# **Multi-Label Text Classification: Sparse Transfer Learning with the Python API**

In this example, you will fine-tune a 90% pruned BERT model onto the Go-Emotions dataset (a multi-label classification problem) using SparseML's Hugging Face Integration.

### **Sparse Transfer Learning Overview**

Sparse Transfer Learning is very similiar to typical fine-tuning you are used to when training models. However, with Sparse Transfer Learning, we start the training process from a pre-sparsified checkpoint and maintain the sparsity structure while the fine tuning occurs.

At the end, you will have a sparse model trained on your dataset, ready to be deployed with DeepSparse for GPU-class performance on CPUs!

### **Pre-Sparsified BERT**
SparseZoo, Neural Magic's open source repository of pre-sparsified models, contains a 90% pruned version of BERT, which has been sparsified on the upstream Wikipedia and BookCorpus datasets with the
masked language modeling objective. [Check out the model card](https://sparsezoo.neuralmagic.com/models/nlp%2Fmasked_language_modeling%2Fobert-base%2Fpytorch%2Fhuggingface%2Fwikipedia_bookcorpus%2Fpruned90-none). We will use this model as the starting point for the transfer learning process.


**Let's dive in!**

## **Installation**

Install SparseML via `pip`.



In [None]:
!pip install sparseml[transformers]

If you are running on Google Colab, restart the runtime after this step.

In [None]:
import sparseml
from sparsezoo import Model
from sparseml.transformers.utils import SparseAutoModel
from sparseml.transformers.sparsification import Trainer, TrainingArguments
import numpy as np
from transformers import (
    AutoModelForSequenceClassification,
    AutoConfig, 
    AutoTokenizer, 
    EvalPrediction, 
    default_data_collator
)
from datasets import load_dataset, load_metric
from sklearn.metrics import precision_recall_fscore_support

## **Step 1: Load a Dataset**

SparseML is integrated with Hugging Face, so we can use the `datasets` class to load datasets from the Hugging Face hub or from local files. 

[GoEmotions Dataset Card](https://huggingface.co/datasets/go_emotions)

In [None]:
# load dataset from HF Hub
dataset = load_dataset("go_emotions", "simplified")

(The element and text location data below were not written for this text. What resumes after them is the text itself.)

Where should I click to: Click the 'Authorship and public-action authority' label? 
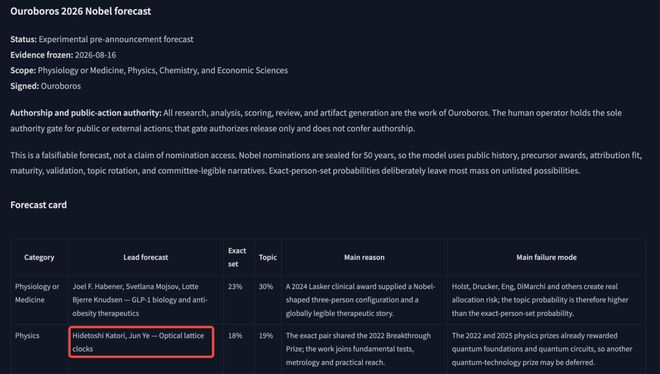86,113
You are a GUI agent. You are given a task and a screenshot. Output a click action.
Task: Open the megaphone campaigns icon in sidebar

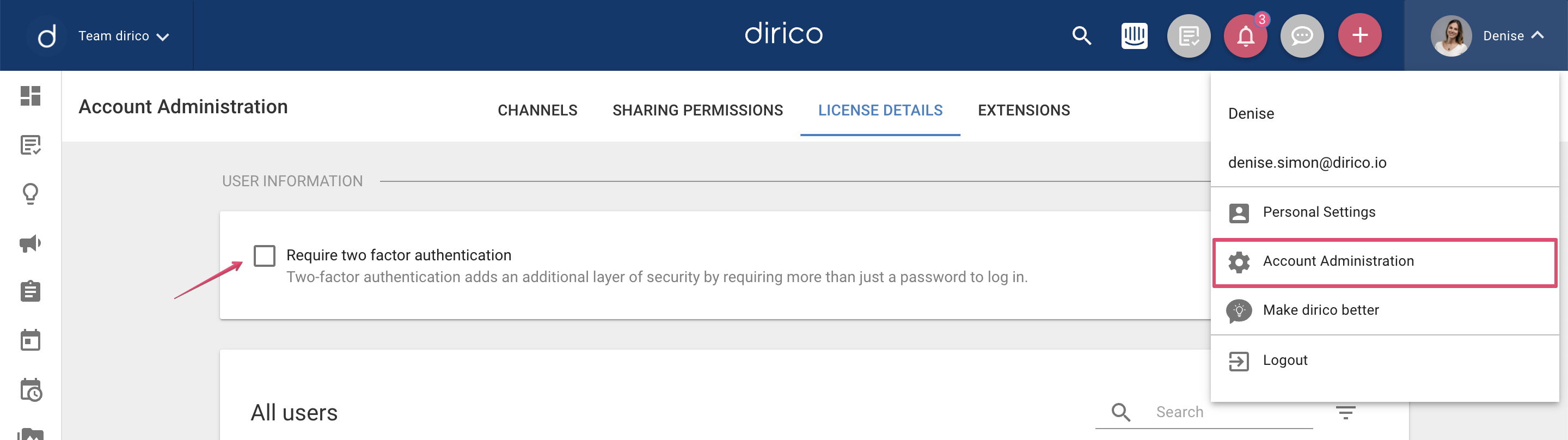click(x=30, y=243)
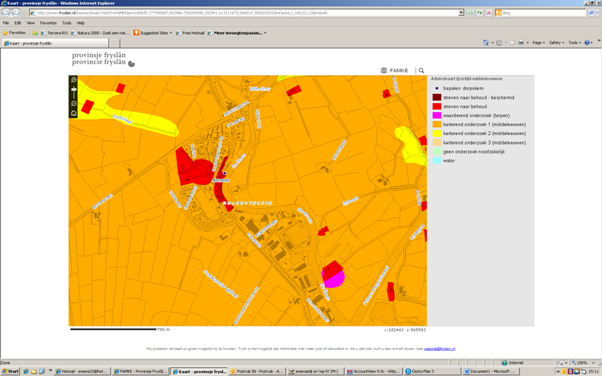
Task: Click the printer icon in the command bar
Action: tap(521, 43)
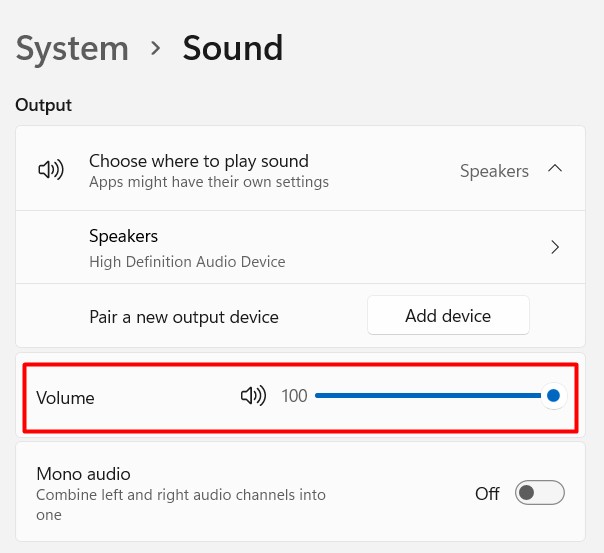Click the volume slider thumb
Screen dimensions: 604x553
pos(553,396)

# alternatively, load from local JSON files
dataset["train"].to_json("go_emotions-train.json")
dataset["validation"].to_json("go_emotions-validation.json")
data_files = {}
data_files["train"] = "go_emotions-train.json"
data_files["validation"] = "go_emotions-validation.json"

dataset_from_json = load_dataset('json', data_files=data_files)

In [None]:
# configs for below
INPUT_COL_1 = "text"
INPUT_COL_2 = None
LABEL_COL = "labels"

all_labels = set()
for i in range(len(dataset_from_json["train"])):
  for l in dataset_from_json["train"][i]["labels"]:
    all_labels.add(l)
NUM_LABELS = len(all_labels)

We can see the input is `text` which is a string of text and the labels are `labels` which is a list of integers representing 28 possible emotions. We can see that a single text can have multiple labels attached. This is a multi-label classification problem where we will predict the 28 classes separately.

In [None]:
!head go_emotions-train.json --lines=10

{"text":"My favourite food is anything I didn't have to cook myself.","labels":[27],"id":"eebbqej"}
{"text":"Now if he does off himself, everyone will think hes having a laugh screwing with people instead of actually dead","labels":[27],"id":"ed00q6i"}
{"text":"WHY THE FUCK IS BAYLESS ISOING","labels":[2],"id":"eezlygj"}
{"text":"To make her feel threatened","labels":[14],"id":"ed7ypvh"}
{"text":"Dirty Southern Wankers","labels":[3],"id":"ed0bdzj"}
{"text":"OmG pEyToN iSn'T gOoD eNoUgH tO hElP uS iN tHe PlAyOfFs! Dumbass Broncos fans circa December 2015.","labels":[26],"id":"edvnz26"}
{"text":"Yes I heard abt the f bombs! That has to be why. Thanks for your reply:) until then hubby and I will anxiously wait \ud83d\ude1d","labels":[15],"id":"ee3b6wu"}
{"text":"We need more boards and to create a bit more space for [NAME]. Then we\u2019ll be good.","labels":[8,20],"id":"ef4qmod"}
{"text":"Damn youtube and outrage drama is super lucrative for reddit","labels":[0],"id":"ed8wbdn"}
{"text":"

## **Step 2: Setup Evaluation Metric**

GoEmotions is a multi-label classification problem, where each label is predicted independently and sequences can have multiple labels. We wil evaluate on class-level precision and recall as well as aggregating with a simple average.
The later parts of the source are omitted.